> **Stored items**:

- - - - -

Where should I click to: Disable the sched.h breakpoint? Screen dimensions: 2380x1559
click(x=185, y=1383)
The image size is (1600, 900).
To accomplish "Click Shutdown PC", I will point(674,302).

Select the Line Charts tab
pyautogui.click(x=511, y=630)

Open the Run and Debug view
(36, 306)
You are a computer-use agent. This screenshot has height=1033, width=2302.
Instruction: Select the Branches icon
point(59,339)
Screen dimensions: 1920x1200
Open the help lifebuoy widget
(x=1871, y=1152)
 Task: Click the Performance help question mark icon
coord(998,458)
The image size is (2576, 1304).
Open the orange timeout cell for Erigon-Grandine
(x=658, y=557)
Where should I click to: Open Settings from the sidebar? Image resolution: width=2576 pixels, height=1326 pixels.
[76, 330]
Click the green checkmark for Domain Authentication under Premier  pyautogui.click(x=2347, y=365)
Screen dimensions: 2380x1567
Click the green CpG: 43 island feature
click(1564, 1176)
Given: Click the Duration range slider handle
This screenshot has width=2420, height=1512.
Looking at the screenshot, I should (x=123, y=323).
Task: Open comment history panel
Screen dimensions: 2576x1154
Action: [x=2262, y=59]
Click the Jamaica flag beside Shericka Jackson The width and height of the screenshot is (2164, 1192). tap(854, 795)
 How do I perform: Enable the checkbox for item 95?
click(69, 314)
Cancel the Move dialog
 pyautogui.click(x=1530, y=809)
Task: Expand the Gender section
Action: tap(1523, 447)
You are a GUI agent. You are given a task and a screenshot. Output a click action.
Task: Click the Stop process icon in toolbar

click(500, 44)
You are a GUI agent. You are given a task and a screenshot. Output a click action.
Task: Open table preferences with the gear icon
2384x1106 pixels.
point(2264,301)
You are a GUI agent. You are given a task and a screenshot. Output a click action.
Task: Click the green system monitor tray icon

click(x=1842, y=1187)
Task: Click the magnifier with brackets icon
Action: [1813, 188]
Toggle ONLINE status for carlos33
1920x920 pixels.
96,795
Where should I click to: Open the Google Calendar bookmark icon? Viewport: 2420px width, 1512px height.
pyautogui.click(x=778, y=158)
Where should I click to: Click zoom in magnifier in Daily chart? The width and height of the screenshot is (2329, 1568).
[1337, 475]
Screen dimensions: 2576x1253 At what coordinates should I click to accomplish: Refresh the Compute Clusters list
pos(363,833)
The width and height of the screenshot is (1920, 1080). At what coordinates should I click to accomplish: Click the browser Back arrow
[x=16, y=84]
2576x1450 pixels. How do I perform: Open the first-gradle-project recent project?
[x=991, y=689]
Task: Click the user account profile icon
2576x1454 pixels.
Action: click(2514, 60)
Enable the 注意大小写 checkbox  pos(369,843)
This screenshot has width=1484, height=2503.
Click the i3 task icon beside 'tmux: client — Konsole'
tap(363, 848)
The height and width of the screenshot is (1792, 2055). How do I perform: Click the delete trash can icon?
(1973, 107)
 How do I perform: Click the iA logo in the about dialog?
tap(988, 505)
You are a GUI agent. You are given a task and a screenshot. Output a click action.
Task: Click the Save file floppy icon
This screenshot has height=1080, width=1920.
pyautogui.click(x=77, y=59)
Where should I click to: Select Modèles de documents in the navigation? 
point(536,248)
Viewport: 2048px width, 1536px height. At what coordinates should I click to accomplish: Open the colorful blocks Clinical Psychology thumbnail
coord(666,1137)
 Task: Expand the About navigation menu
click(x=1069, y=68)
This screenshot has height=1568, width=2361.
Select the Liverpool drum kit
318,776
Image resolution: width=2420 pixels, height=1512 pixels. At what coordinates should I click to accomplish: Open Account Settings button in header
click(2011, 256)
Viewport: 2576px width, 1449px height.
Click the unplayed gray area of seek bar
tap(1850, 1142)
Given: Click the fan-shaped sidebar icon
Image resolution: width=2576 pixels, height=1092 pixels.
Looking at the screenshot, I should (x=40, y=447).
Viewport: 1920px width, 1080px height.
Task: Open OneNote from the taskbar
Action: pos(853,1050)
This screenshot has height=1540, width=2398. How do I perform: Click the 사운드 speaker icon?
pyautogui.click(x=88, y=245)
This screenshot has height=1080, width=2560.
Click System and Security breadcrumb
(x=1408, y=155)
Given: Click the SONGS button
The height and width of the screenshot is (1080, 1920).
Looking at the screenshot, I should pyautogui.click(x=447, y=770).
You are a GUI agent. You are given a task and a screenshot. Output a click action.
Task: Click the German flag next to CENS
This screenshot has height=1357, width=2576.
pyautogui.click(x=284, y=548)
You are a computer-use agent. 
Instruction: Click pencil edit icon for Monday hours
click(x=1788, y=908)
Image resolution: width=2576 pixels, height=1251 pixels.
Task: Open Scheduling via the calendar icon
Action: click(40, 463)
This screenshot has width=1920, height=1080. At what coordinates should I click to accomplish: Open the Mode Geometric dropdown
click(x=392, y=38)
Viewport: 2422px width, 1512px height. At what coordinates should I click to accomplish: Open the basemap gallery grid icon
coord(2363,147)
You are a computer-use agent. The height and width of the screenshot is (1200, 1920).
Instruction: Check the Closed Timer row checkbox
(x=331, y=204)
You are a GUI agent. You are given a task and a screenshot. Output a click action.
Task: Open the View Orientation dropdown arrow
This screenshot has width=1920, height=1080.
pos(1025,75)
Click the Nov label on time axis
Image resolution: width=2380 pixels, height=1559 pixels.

- - - - -

Your task is to retype the entries verbatim, starting with the line that holds "This screenshot has height=1080, width=1920." and stopping after the line that holds "Viewport: 2576px width, 1449px height.".

> **SOLUTION TO THE EXERCISE**:
This screenshot has height=1080, width=1920.
pyautogui.click(x=77, y=59)
Where should I click to: Select Modèles de documents in the navigation? 
point(536,248)
Viewport: 2048px width, 1536px height. At what coordinates should I click to accomplish: Open the colorful blocks Clinical Psychology thumbnail
coord(666,1137)
 Task: Expand the About navigation menu
click(x=1069, y=68)
This screenshot has height=1568, width=2361.
Select the Liverpool drum kit
318,776
Image resolution: width=2420 pixels, height=1512 pixels. At what coordinates should I click to accomplish: Open Account Settings button in header
click(2011, 256)
Viewport: 2576px width, 1449px height.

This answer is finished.